Of course you’re not. Heck… Magical Mystery Tour isn’t even close to being one of the five best or most significant albums recorded by the Beatles. It’s virtually a throwaway. It’s not Revolver or Rubber Soul. It’s not Sgt. Pepper’s Lonely Hearts Club Band… not Abbey Road… not The Beatles (you know… The White Album). It isn’t thought of like their movie soundtracks Help! or A Hard Day’s Night. It’s not one of the early albums that introduced John, Paul, George and Ringo to the world.

But I said it’s virtually a throwaway. Is it really?


The track listing includes: “Magical Mystery Tour”, “The Fool on the Hill”, “I Am The Walrus”, “Penny Lane”, “Hello, Goodbye”, “Strawberry Fields Forever” and “All You Need Is Love”.

Now… yeah… the album wasn’t recorded entirely as many of their albums were. Some of those songs came from other projects, or had been released as singles and found a home on that project.

Still… I repeat my challenge… most musicians would be absolutely fine with their best personal body of work reaching the levels of Magical Mystery Tour.

They just don’t make them like the Beatles any more.

Which leads us to Tony Orlando.

My parents had the chance to see Orlando perform recently. And Mom wanted to know what I knew about him and whether or not he had been performing at all with Dawn at any point in the past four decades. So I started thinking about him, and…

Here I was considering a man that had recorded “Candida”, “Knock Three Times”, and “Tie a Yellow Ribbon Round the Ole Oak Tree”. I knew that already. Also knew about the television show and the Freddie Prinze friendship and more.

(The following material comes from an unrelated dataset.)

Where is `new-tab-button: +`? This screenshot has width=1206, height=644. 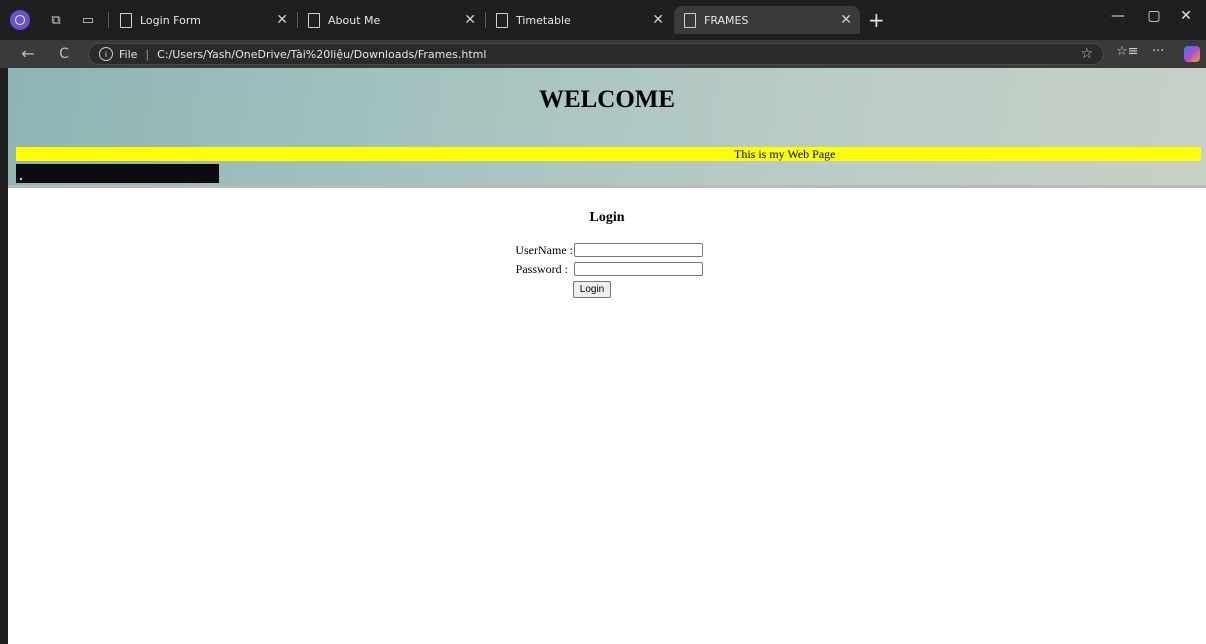
new-tab-button: + is located at coordinates (876, 20).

But, I had been in one of my “current music stinks” moods. Suddenly I was thinking about a guy that was the singer of three pretty decent songs. You know those songs. Right now, if we burst into the chorus of any of those three you could probably sing along. You definitely know the music well enough to hum them.

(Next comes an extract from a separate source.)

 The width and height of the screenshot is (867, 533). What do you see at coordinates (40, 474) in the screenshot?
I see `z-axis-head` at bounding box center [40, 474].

Now, let’s toss in “Say Has Anybody Seen My Sweet Gypsy Rose”.

Tony Orlando… no struggles… four memorable songs.

We certainly don’t listen to music in the same way that we used to. Yes… radio is still around. Yes… people are appearing on The Tonight Show and Saturday Night Live and all sorts of special segments of different prime time programs. We even still buy albums.

But it’s not the same.

When it comes to music, we obtain, consume, distribute, listen, watch, share and more, in ways that were beyond any thought a generation ago.

Here’s a funny test though…

If you showed me a listing of the top three to five songs from any week, or any year, between say 1960 and 1990, my guess is I would know just about every song. (And for several of those years, I wasn’t even born yet.) Now, I’m sad to admit, that often I can’t match an artist to a song, or even say for certain that I know a song by hearing its title.

What does that mean?

I’m not sure.

But when I hear the media craze for bands like New Kids On The Block, The Jonas Brothers, and One Direction… a craze that always seems to speak of comparisons to the Beatles… I chuckle.

If any performer is entertaining their fans… may not be my cup of tea… more power to them, and I tip my cap. And some of them are recording damn fine music.

Still… forty years from now… virtually none of them will have a Magical Mystery Tour to their credit. (And most will not have a career that includes the equivalent of “Candida”, “Knock Three Times”, “Tie a Yellow Ribbon Round the Ole Oak Tree” and “Say Has Anybody Seen My Sweet Gypsy Rose”)

But, I suppose, all of us have a shot at our own fifteen minutes.